Excerpt: "Now Stanford is looking to reclaim some leadership in the MOOC movement from the private companies down the street. For some of its offerings it has started using Open edX, the open-source platform developed by edX, an East Coast nonprofit provider of MOOCs. And Stanford is marshaling its resources and brainpower to improve its own online infrastructure. In doing so, the university is putting its weight behind an open-source alternative that could help others develop MOOCs independently of proprietary companies."
But... I understood that Open edX does not exist yet? I thought Open edX was the result of the marriage of (the currently only betrothed) edX and Course Builder. I suspect this is just sloppy journalism, but if Stanford has fast track access to Open edX, can we get it too? Something to check with Michel?
The Community College Research Center is based at Columbia University. It describes itself as the US's "leading independent authority on the nation's nearly 1200 two-year colleges".
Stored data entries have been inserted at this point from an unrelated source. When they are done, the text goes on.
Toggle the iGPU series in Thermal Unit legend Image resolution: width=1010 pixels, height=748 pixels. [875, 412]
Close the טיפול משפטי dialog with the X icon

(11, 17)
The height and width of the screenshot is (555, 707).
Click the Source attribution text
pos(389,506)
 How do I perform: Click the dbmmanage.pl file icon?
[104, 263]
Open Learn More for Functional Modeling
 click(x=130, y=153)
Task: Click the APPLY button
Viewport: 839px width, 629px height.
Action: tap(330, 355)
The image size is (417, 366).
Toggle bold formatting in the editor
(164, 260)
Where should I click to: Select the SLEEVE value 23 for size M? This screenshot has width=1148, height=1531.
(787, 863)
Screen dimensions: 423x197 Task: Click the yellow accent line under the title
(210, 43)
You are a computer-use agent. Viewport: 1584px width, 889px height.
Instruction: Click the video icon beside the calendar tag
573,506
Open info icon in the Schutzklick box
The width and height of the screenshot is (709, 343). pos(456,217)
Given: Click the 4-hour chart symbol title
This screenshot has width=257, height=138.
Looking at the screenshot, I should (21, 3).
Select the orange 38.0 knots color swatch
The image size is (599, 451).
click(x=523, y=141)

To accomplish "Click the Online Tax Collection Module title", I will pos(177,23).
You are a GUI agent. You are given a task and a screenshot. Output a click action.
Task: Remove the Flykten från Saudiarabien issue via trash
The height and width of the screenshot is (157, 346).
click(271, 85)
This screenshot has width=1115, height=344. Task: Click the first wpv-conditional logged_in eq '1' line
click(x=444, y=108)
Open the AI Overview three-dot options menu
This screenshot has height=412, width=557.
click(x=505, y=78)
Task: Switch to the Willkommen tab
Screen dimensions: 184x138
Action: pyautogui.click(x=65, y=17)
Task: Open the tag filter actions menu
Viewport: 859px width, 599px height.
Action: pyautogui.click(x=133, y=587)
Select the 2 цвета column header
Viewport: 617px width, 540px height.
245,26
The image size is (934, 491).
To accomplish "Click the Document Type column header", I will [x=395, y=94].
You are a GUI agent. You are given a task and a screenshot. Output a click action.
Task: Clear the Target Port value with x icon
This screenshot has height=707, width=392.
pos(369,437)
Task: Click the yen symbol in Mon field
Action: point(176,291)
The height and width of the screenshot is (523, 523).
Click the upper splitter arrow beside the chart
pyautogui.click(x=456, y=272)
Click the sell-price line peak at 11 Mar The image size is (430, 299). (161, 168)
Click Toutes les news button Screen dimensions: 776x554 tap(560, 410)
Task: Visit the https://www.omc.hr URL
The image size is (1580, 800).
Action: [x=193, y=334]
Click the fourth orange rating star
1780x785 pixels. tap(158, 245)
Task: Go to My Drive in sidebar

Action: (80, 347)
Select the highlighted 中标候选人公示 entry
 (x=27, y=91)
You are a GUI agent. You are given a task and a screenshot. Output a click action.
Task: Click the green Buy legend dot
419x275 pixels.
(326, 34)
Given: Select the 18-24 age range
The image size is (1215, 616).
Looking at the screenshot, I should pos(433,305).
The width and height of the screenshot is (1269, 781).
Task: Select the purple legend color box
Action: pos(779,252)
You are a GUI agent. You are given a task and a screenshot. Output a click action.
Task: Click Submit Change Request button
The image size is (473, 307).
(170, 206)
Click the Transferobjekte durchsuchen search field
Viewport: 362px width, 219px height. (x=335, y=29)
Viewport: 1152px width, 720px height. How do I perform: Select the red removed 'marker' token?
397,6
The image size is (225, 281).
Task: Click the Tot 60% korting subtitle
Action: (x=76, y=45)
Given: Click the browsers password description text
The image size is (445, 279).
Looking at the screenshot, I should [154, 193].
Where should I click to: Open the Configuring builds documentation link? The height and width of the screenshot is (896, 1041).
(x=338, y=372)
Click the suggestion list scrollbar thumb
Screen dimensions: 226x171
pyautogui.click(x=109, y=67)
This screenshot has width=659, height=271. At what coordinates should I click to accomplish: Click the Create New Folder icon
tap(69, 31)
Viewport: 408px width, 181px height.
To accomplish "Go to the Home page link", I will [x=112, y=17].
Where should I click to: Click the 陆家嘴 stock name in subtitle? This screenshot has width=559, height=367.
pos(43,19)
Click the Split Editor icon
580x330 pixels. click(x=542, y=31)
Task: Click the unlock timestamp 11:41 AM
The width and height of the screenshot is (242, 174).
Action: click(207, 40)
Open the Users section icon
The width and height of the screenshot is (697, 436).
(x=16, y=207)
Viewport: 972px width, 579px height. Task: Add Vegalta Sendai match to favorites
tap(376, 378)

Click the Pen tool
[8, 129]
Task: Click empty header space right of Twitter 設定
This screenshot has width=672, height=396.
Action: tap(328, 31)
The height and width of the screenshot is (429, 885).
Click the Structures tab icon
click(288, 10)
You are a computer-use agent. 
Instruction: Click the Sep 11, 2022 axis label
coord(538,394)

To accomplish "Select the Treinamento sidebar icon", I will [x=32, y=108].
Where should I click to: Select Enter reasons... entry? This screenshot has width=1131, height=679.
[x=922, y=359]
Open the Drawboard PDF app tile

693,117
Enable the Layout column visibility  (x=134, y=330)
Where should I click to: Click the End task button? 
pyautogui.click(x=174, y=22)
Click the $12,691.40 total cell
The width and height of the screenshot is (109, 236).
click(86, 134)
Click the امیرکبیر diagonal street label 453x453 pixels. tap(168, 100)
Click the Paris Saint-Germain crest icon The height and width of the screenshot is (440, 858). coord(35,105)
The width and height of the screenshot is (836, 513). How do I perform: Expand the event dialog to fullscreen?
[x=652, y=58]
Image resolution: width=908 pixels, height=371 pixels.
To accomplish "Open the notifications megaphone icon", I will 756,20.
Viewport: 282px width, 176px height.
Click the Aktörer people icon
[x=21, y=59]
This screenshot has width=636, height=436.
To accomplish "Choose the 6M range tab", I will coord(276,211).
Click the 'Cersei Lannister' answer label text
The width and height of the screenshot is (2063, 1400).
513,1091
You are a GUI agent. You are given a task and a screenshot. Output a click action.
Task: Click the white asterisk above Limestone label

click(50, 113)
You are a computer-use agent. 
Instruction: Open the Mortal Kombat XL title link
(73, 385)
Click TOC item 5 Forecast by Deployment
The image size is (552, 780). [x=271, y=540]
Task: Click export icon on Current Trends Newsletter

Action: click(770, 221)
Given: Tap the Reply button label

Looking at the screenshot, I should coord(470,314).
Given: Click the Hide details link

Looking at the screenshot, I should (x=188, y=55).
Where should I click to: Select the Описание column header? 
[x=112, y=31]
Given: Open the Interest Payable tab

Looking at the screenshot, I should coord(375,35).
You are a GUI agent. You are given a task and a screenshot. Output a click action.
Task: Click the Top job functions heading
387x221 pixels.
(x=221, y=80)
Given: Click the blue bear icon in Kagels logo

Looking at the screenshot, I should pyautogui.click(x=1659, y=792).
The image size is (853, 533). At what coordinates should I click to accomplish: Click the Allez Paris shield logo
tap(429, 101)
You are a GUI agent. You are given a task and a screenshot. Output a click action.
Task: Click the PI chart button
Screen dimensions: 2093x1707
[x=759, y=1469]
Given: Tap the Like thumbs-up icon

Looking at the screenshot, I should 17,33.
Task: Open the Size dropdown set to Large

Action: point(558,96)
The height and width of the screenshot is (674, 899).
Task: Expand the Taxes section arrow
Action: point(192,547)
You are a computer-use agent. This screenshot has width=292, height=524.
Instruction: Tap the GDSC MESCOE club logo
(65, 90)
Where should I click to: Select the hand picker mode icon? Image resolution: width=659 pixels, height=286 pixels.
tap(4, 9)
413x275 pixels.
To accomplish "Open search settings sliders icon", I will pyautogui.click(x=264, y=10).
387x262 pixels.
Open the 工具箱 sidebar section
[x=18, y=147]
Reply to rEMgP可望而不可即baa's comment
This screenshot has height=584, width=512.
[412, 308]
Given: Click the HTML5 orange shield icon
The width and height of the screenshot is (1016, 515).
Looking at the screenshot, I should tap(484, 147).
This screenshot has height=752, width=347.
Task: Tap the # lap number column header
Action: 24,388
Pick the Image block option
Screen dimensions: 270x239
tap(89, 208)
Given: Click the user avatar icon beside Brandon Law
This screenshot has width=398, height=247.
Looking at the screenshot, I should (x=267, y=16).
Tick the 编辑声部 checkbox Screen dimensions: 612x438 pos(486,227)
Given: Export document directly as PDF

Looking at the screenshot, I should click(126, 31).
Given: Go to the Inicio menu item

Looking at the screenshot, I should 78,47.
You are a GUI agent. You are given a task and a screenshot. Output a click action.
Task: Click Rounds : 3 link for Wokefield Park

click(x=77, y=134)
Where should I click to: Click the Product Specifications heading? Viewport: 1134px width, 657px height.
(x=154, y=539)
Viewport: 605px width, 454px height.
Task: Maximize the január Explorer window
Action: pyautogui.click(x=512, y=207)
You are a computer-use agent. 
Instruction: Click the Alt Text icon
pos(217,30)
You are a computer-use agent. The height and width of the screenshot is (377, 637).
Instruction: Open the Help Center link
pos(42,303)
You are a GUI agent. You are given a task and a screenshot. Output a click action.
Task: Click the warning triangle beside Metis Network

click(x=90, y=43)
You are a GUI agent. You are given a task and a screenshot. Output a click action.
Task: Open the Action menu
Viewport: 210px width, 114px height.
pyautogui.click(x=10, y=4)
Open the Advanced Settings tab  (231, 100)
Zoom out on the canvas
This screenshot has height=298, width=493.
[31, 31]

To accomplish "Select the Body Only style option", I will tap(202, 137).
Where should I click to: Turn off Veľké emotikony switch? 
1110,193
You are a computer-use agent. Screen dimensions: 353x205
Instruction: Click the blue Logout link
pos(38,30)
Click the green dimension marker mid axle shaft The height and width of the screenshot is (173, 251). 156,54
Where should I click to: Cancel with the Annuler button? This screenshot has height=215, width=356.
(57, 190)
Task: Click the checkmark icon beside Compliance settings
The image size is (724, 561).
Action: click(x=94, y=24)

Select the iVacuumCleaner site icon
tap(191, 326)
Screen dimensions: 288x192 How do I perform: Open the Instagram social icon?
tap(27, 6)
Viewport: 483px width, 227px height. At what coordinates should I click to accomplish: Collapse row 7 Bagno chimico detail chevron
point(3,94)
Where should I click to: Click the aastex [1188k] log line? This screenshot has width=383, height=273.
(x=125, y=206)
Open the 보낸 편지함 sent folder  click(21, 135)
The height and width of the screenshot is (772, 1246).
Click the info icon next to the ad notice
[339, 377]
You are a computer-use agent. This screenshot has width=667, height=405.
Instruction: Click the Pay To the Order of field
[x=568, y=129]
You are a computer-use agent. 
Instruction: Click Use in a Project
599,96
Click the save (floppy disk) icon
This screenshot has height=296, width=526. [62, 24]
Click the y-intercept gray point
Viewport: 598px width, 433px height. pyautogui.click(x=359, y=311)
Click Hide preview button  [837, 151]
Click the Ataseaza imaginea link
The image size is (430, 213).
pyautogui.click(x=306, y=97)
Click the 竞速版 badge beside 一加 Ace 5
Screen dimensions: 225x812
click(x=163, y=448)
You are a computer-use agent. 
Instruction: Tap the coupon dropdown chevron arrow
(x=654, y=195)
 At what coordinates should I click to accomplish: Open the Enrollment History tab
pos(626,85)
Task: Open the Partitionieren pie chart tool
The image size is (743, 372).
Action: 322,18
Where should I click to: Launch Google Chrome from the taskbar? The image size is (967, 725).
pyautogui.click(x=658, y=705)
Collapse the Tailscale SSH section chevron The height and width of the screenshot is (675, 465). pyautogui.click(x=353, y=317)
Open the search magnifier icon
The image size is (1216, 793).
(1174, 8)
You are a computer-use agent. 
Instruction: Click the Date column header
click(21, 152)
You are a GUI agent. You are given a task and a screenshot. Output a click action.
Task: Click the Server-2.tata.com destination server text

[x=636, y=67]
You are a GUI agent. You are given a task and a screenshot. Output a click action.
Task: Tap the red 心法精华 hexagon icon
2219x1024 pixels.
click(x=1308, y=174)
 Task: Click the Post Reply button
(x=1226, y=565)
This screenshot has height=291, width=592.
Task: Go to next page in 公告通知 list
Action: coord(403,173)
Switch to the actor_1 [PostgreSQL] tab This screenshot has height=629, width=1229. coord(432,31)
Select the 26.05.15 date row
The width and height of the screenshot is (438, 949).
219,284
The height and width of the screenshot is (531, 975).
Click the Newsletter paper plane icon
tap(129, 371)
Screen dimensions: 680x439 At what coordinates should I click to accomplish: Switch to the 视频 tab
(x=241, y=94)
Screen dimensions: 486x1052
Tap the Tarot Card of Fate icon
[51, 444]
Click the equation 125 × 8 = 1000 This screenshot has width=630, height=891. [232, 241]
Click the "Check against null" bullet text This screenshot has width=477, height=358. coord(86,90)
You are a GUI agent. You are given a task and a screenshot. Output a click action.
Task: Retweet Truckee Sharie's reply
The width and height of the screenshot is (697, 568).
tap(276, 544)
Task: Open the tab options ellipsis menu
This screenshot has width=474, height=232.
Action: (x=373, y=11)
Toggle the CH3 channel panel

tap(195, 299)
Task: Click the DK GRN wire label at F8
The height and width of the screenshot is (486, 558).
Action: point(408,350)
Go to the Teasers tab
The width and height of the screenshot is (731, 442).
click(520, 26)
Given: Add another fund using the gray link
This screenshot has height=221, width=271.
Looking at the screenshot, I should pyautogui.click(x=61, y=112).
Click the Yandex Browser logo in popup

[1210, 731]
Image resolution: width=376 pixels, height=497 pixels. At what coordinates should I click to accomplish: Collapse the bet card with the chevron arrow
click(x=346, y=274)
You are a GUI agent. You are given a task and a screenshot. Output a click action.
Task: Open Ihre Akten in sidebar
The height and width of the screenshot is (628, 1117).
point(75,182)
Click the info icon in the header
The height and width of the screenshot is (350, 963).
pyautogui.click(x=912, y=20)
Since 2009 CCRC has been doing (amongst other things) a range of interesting and important qualitative and quantitative research about online courses in community colleges (which sit somewhere between FE and HE in a UK context, overlapping with both), funded by the Bill and Melinda Gates Foundation, and led by Shanna Smith Jaggars.
This page has links to abstracts and presentations, which highlight general and specific disparities in outcomes between face-to-face and online provision, and which point to action that can be taken to deal with these problems. (Instructor presence seems to be key.....)
My instinct is to beware of research findings that purport to be universal and context-independent. But since the context here is MOOCs, broadly defined, this research on the optimal length of instructional videos may be relevant to us.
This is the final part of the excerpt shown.